» **Your task**
Make an exact copy of the data below, leaving out every picture.

(Extracted information begins)

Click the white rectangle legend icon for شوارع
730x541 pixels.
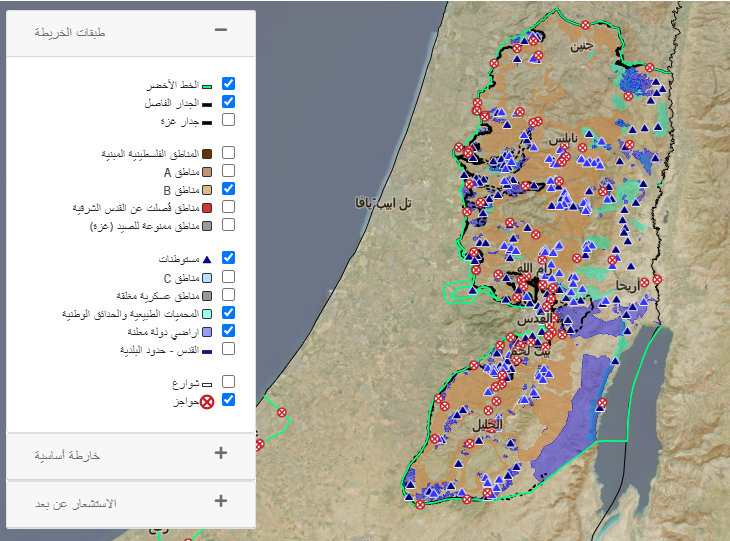pos(206,383)
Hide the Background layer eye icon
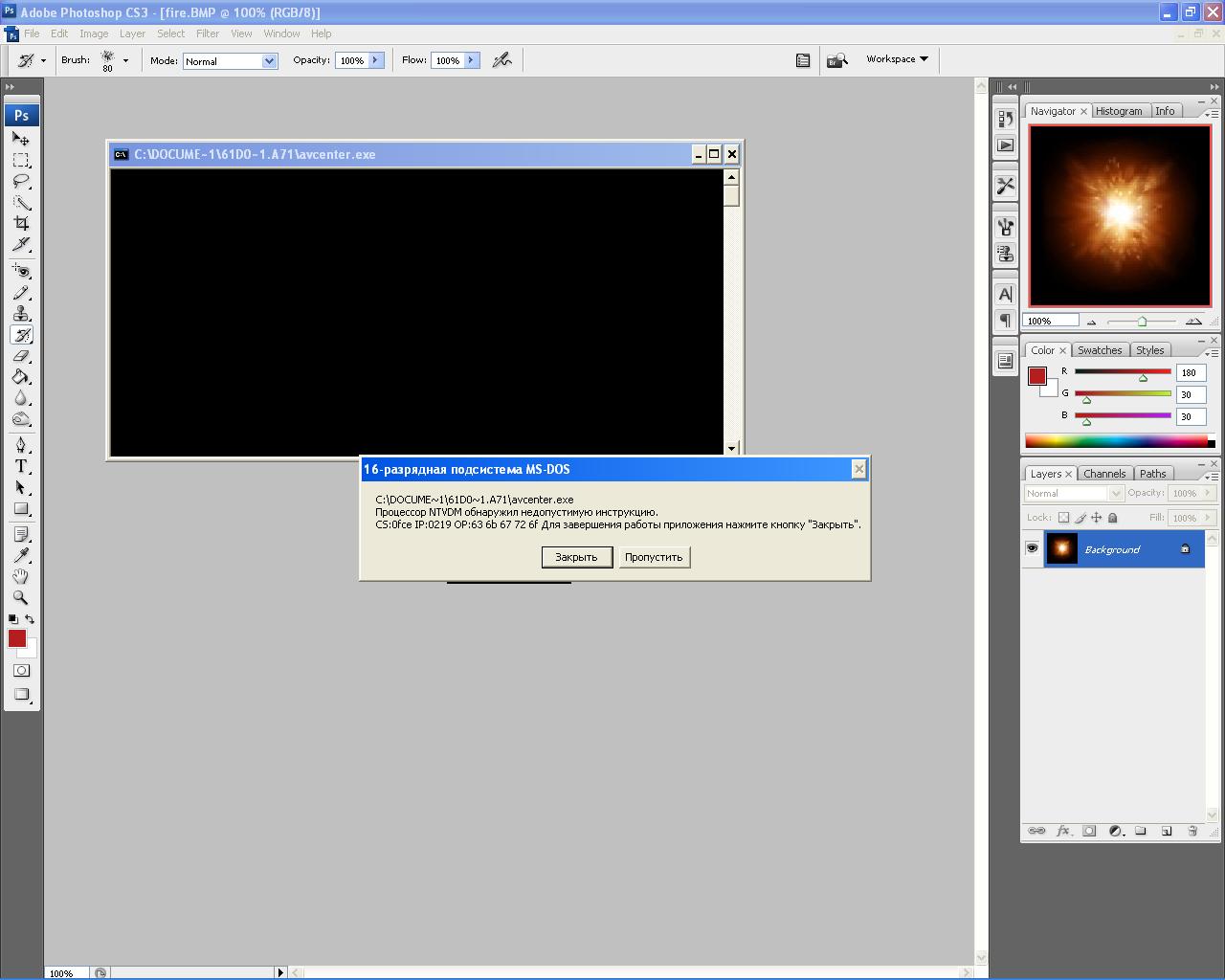Screen dimensions: 1225x980 point(1032,548)
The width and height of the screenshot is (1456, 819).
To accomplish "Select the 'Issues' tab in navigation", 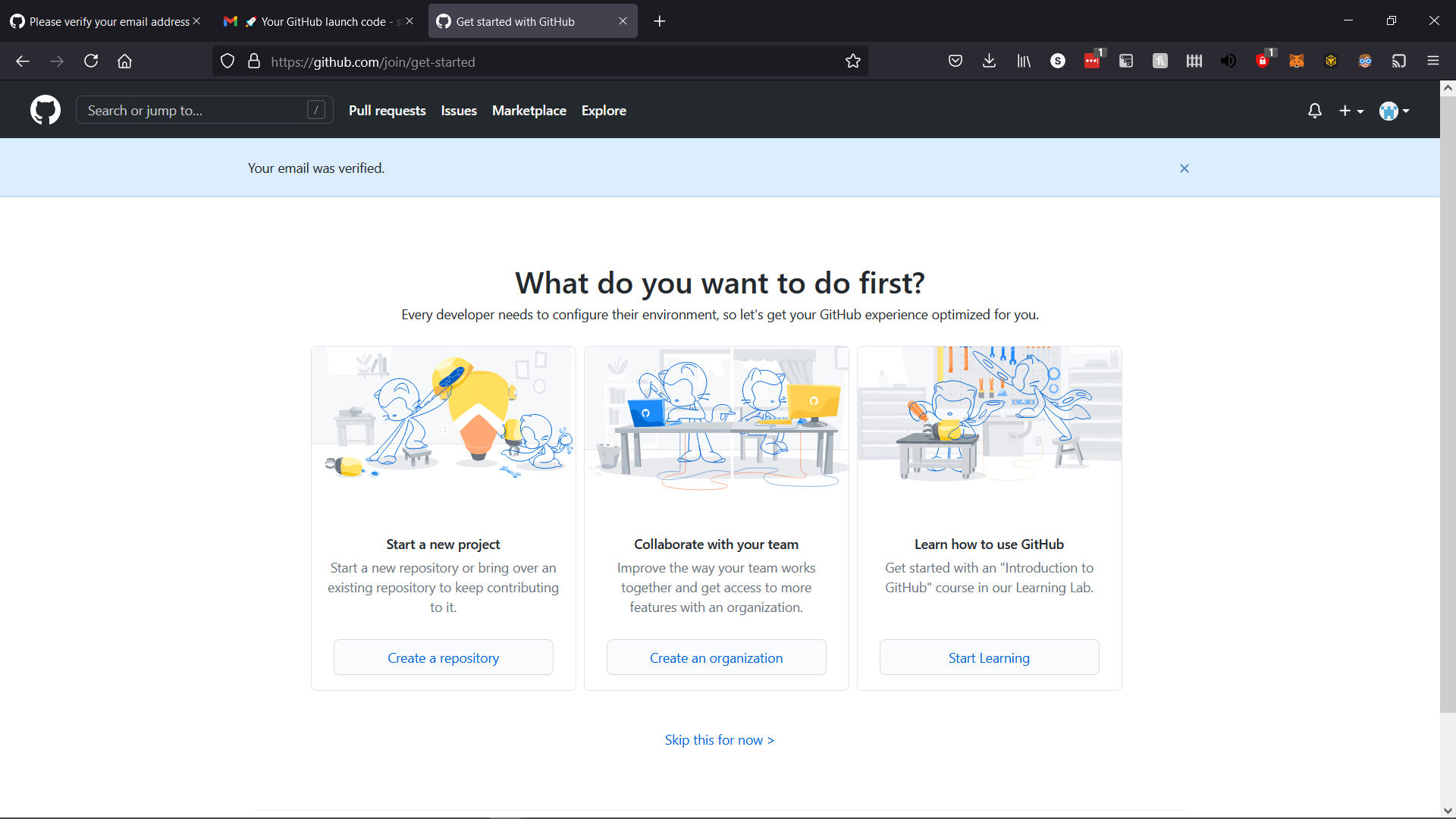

(Extracted information ends)

» **Task answer**
Click the white rectangle legend icon for شوارع
730x541 pixels.
pos(206,383)
Hide the Background layer eye icon
Screen dimensions: 1225x980 point(1032,548)
The width and height of the screenshot is (1456, 819).
To accomplish "Select the 'Issues' tab in navigation", 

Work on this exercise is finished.